A Loud Humming Sound Came From Above by Johnny Strike

Rudos and Rubes

Regular price $15.00

"The fast-paced, gonzo stories exhibit the forthright bluntness of a Spillaine or Cain, the creepy involutedness of a Lovecraft or C.A. Smith, and sometimes the quirky skewed perceptions of a H.S. Keeler. I suppose you might dub them “postmodern,” but they possess none of the winking irony or distancing of that mode.... These stories affirm the potency of pure storytelling."

- Paul Di Filippo, Asimov's Science Fiction

"I practically guarantee that you will like this book."

- Thera Webb, MaximumRocknRoll 

A Loud Humming Sound Came From Above is a collection of twelve stories by Johnny Strike, six of them never before published. All of them feature the genre-bending, hallucinatory style that distinguished his novel, Ports of Hell (Headpress/Diagonal), of which William Burroughs said, “These are real maps of real places. That is what marks the artist, he has been there and brought it back.”

+--

## Exercises
[A] According to the book listing, how many of the twelve stories in the collection had never been published before?
[B] Extend the book listing for A Loud Humming Sound Came From Above, starting right after its final sentence.

## Data section
+--

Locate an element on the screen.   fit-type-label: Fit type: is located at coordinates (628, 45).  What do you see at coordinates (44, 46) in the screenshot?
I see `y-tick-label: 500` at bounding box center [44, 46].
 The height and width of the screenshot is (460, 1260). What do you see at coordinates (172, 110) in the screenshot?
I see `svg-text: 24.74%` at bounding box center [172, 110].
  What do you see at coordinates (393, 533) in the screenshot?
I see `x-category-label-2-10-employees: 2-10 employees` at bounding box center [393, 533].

+--

## Answers by item number
[A] Six

[B]
Johnny Strike is a lifelong inhabitant of the underworld. Evading prosecution for parole violation as a teenager in Pennsylvania, he moved to San Francisco and eventually cofounded the legendary punk band Crime.

Among A Loud Humming Sound Came From Above’s settings are a hellish prison workshop, a profiteering methadone clinic and a hotel where the suicidal find a terrible reason to live; among the characters are the unlucky, the sociopathic, the absurdly delusional and those who see reality with crippling clarity. It features twelve interior illustrations and a full color cover by Richard Sala, creator of such graphic novels as Evil Eye.

REVIEWS OF JOHNNY STRIKE’S PORTS OF HELL:
“I sometimes despair of finding good new writers, then along comes someone like Johnny Strike.”

- Geoff Nicholson, Ambit

“In the tradition of the finest of pulp writers, Johnny Strike (founding member of SF’s notorious punk band, Crime) spins out a yarn that explores a dreamlike world inhabited by uber-criminals and agents of control. Borrowing from genres as diverse as sci-fi, crime fiction and horror, he delivers an allegory that, all at once, operates as satire and expose of the darker side of modern life.”

- Peter Maravelis, City Lights Bookstore Recommended List

“A weird, trashy and wonderful journey. This is a must-read for any fans of out there cult fiction . . . . The nearest comparison would have to be the Burroughs of Naked Lunch, but various other disparate elements are woven together recalling variously the writings of Philip K. Dick, Michael Moorcock, Edgar Allan Poe and Raymond Chandler, sometimes within the space of one page.”